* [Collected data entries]
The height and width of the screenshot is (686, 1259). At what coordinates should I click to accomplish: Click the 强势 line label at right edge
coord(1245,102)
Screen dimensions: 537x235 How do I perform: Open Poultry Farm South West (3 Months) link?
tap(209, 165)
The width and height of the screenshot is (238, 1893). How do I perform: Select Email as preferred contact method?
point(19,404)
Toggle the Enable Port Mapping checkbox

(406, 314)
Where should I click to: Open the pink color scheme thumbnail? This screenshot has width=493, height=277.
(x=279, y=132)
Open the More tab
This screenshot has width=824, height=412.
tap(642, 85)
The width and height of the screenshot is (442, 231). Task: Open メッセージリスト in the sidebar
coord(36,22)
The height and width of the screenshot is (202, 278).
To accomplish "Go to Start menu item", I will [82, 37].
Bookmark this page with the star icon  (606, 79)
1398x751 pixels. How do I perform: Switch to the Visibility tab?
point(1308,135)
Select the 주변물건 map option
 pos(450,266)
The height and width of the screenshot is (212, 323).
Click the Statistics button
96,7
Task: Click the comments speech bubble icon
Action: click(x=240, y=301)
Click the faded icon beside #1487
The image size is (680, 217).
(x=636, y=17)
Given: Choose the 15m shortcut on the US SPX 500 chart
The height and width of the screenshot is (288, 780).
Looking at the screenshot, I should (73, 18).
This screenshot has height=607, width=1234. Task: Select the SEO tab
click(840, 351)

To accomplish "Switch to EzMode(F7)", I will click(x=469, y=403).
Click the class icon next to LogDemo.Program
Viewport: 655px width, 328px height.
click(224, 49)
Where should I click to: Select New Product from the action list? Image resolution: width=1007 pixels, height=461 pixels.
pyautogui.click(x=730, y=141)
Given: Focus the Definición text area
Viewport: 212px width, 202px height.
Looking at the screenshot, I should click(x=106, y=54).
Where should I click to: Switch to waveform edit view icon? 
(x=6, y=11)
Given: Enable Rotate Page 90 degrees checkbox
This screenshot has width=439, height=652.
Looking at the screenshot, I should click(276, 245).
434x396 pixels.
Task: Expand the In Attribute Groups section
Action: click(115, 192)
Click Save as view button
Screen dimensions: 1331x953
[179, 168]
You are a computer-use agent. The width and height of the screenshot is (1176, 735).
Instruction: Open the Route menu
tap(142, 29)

* [Work instructions]
Extract all of the data shown above without alteration.

* [Reply]
The height and width of the screenshot is (686, 1259). At what coordinates should I click to accomplish: Click the 强势 line label at right edge
coord(1245,102)
Screen dimensions: 537x235 How do I perform: Open Poultry Farm South West (3 Months) link?
tap(209, 165)
The width and height of the screenshot is (238, 1893). How do I perform: Select Email as preferred contact method?
point(19,404)
Toggle the Enable Port Mapping checkbox

(406, 314)
Where should I click to: Open the pink color scheme thumbnail? This screenshot has width=493, height=277.
(x=279, y=132)
Open the More tab
This screenshot has width=824, height=412.
tap(642, 85)
The width and height of the screenshot is (442, 231). Task: Open メッセージリスト in the sidebar
coord(36,22)
The height and width of the screenshot is (202, 278).
To accomplish "Go to Start menu item", I will [82, 37].
Bookmark this page with the star icon  (606, 79)
1398x751 pixels. How do I perform: Switch to the Visibility tab?
point(1308,135)
Select the 주변물건 map option
 pos(450,266)
The height and width of the screenshot is (212, 323).
Click the Statistics button
96,7
Task: Click the comments speech bubble icon
Action: click(x=240, y=301)
Click the faded icon beside #1487
The image size is (680, 217).
(x=636, y=17)
Given: Choose the 15m shortcut on the US SPX 500 chart
The height and width of the screenshot is (288, 780).
Looking at the screenshot, I should (73, 18).
This screenshot has height=607, width=1234. Task: Select the SEO tab
click(840, 351)

To accomplish "Switch to EzMode(F7)", I will click(x=469, y=403).
Click the class icon next to LogDemo.Program
Viewport: 655px width, 328px height.
click(224, 49)
Where should I click to: Select New Product from the action list? Image resolution: width=1007 pixels, height=461 pixels.
pyautogui.click(x=730, y=141)
Given: Focus the Definición text area
Viewport: 212px width, 202px height.
Looking at the screenshot, I should click(x=106, y=54).
Where should I click to: Switch to waveform edit view icon? 
(x=6, y=11)
Given: Enable Rotate Page 90 degrees checkbox
This screenshot has width=439, height=652.
Looking at the screenshot, I should click(276, 245).
434x396 pixels.
Task: Expand the In Attribute Groups section
Action: click(115, 192)
Click Save as view button
Screen dimensions: 1331x953
[179, 168]
You are a computer-use agent. The width and height of the screenshot is (1176, 735).
Instruction: Open the Route menu
tap(142, 29)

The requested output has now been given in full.